WHAT YOU ARE ASKED TO DO: Filter the entries for lines with the word "Society".

[Saved entries]
○ ○ ○

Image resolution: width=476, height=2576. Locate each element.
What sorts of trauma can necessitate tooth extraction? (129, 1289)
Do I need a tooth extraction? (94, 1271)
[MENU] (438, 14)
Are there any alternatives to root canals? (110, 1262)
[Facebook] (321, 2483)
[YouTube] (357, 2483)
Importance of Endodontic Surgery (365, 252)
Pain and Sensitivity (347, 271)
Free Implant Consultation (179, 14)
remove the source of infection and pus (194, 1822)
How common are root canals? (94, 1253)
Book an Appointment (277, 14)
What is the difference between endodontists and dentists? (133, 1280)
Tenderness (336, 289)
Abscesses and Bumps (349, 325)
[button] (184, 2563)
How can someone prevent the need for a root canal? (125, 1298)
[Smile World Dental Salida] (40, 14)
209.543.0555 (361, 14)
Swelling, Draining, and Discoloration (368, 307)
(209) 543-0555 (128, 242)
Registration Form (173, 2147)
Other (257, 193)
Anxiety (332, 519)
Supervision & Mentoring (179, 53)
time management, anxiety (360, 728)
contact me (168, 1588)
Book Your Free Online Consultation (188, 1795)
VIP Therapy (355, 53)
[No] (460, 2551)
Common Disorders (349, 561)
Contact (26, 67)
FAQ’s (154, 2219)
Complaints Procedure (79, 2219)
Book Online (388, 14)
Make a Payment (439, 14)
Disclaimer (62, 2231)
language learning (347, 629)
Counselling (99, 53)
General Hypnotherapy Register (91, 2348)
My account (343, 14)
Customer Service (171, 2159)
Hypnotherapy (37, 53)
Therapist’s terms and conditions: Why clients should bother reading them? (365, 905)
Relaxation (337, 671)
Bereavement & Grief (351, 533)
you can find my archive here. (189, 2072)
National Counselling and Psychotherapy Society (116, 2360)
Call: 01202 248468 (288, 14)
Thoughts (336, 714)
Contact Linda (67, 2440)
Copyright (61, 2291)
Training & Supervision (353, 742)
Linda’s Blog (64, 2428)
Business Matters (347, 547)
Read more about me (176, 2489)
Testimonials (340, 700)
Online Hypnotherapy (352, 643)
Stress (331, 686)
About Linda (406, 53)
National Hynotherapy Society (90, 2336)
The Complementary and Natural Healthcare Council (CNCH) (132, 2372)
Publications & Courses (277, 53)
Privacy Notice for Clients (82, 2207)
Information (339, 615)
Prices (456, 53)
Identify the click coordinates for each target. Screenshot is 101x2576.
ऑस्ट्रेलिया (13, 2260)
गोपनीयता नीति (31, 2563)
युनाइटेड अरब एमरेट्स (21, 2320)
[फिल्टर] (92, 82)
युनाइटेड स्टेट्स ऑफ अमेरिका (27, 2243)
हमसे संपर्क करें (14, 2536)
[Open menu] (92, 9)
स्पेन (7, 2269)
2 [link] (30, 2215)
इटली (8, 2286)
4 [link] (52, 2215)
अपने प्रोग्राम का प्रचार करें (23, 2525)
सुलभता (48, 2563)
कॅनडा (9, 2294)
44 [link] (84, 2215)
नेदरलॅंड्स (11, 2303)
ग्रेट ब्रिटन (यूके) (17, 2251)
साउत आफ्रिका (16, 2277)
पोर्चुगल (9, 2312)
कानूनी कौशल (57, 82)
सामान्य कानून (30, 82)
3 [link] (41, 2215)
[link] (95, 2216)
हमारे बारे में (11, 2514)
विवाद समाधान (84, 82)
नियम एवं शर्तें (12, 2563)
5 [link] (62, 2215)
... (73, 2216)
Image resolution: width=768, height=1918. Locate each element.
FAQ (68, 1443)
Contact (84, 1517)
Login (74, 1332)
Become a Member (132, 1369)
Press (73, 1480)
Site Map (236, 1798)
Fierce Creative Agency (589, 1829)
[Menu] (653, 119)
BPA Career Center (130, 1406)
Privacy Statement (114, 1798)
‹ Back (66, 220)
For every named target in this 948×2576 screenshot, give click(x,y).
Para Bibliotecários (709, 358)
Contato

○ ○ ○

ANSWER TO THIS TASK:
National Counselling and Psychotherapy Society (116, 2360)
National Hynotherapy Society (90, 2336)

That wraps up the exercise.